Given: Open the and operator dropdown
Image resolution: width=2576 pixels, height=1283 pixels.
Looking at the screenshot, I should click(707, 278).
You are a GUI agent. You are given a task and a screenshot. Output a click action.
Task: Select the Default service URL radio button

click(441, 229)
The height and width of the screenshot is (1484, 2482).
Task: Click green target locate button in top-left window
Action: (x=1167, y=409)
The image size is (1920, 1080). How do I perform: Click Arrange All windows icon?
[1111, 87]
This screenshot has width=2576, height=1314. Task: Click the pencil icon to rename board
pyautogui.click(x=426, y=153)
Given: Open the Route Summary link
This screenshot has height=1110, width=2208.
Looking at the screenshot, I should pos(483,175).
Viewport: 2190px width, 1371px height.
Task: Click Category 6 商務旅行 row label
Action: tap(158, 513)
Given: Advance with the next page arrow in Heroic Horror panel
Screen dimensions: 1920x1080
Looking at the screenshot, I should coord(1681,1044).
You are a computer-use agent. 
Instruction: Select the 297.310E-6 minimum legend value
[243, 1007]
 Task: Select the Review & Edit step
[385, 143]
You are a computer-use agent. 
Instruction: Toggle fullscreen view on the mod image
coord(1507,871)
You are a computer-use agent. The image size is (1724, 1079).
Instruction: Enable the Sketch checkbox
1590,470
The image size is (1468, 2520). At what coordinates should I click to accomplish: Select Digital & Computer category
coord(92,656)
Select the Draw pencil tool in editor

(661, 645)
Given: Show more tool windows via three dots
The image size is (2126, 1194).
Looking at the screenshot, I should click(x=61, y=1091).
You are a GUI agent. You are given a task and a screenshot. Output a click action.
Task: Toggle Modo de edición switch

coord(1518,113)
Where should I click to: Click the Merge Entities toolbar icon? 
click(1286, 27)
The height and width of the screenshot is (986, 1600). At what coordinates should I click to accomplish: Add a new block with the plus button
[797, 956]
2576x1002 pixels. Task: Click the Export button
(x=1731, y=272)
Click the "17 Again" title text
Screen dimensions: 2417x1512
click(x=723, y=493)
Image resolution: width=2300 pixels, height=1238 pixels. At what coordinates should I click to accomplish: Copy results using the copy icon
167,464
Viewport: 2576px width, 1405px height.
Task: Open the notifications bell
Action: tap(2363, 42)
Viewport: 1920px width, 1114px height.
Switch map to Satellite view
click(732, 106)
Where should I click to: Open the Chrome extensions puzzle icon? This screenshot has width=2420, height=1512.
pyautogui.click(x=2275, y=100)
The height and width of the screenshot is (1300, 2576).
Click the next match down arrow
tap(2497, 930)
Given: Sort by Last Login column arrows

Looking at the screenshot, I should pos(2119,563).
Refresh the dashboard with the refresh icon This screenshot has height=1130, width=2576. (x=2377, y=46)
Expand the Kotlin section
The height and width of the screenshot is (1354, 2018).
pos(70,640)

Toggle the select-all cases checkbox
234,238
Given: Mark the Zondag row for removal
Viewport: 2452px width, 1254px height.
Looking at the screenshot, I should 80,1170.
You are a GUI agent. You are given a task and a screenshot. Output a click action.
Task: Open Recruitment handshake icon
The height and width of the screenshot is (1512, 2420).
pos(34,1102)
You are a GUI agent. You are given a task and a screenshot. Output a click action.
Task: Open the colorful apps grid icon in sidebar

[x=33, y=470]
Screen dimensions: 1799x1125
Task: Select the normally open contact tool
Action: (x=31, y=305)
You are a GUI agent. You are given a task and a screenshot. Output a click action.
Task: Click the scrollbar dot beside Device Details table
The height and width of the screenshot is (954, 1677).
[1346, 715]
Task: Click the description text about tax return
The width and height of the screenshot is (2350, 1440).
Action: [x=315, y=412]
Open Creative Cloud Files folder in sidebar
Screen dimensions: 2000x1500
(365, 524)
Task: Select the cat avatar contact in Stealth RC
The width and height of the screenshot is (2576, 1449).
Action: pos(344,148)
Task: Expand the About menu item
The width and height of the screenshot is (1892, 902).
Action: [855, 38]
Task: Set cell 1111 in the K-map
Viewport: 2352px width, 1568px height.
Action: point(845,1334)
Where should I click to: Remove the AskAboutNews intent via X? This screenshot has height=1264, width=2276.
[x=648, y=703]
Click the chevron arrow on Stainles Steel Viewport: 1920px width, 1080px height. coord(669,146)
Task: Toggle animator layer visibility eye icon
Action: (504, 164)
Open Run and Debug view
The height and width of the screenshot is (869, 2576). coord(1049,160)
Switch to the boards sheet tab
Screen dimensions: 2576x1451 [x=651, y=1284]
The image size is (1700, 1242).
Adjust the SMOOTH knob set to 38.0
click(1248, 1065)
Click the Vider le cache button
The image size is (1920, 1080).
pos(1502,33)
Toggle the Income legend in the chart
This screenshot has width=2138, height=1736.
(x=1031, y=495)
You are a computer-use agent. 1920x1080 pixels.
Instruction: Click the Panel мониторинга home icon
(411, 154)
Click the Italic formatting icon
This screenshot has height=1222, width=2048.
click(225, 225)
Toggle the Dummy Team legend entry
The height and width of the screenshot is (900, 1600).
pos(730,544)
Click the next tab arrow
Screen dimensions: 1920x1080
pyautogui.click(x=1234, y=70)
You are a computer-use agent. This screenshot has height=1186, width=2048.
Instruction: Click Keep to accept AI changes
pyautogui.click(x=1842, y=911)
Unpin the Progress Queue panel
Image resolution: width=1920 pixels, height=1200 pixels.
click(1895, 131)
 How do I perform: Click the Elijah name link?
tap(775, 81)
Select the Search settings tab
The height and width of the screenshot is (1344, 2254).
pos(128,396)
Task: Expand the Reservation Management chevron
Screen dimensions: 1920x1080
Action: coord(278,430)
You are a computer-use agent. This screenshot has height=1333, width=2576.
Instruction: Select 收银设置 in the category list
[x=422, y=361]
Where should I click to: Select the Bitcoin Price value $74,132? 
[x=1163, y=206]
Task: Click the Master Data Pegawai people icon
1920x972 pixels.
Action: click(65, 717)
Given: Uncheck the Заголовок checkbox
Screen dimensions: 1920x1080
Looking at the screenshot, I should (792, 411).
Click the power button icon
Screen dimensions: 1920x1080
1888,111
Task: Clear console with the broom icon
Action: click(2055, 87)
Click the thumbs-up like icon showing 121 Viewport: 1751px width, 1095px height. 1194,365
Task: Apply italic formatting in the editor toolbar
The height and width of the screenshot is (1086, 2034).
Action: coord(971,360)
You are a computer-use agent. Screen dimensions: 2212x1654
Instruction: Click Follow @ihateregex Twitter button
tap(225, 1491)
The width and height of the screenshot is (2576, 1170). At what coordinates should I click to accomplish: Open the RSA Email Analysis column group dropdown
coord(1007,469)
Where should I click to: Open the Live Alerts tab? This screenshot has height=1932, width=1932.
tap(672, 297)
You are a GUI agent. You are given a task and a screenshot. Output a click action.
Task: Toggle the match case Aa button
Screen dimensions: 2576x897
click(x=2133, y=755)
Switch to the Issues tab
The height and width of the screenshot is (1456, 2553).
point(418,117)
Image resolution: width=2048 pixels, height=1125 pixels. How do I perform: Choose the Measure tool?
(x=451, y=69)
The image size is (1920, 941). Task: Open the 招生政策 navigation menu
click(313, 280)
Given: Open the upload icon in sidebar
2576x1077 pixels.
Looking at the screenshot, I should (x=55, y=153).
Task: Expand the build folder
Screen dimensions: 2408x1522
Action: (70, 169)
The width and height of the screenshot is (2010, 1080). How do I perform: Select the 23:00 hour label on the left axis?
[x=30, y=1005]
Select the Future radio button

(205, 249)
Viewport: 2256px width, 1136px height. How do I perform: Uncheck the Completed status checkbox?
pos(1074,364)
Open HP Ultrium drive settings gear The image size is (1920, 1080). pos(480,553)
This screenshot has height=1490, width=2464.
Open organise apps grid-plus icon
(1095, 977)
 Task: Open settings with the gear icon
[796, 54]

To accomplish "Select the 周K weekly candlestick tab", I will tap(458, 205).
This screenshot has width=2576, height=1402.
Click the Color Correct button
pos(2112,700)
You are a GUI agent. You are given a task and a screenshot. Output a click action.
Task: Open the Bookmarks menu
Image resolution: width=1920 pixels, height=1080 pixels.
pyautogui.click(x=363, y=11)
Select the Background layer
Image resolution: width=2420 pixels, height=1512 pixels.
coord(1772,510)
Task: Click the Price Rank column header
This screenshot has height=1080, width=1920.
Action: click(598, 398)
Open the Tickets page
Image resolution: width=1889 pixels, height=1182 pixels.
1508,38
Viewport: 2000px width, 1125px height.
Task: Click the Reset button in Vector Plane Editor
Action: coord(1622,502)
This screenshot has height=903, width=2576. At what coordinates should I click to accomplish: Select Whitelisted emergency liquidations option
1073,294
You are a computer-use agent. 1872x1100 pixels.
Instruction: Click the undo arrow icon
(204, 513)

.....

Among the entries, how many lines include the string "text"? Please reply with only the number.

Finished task: 2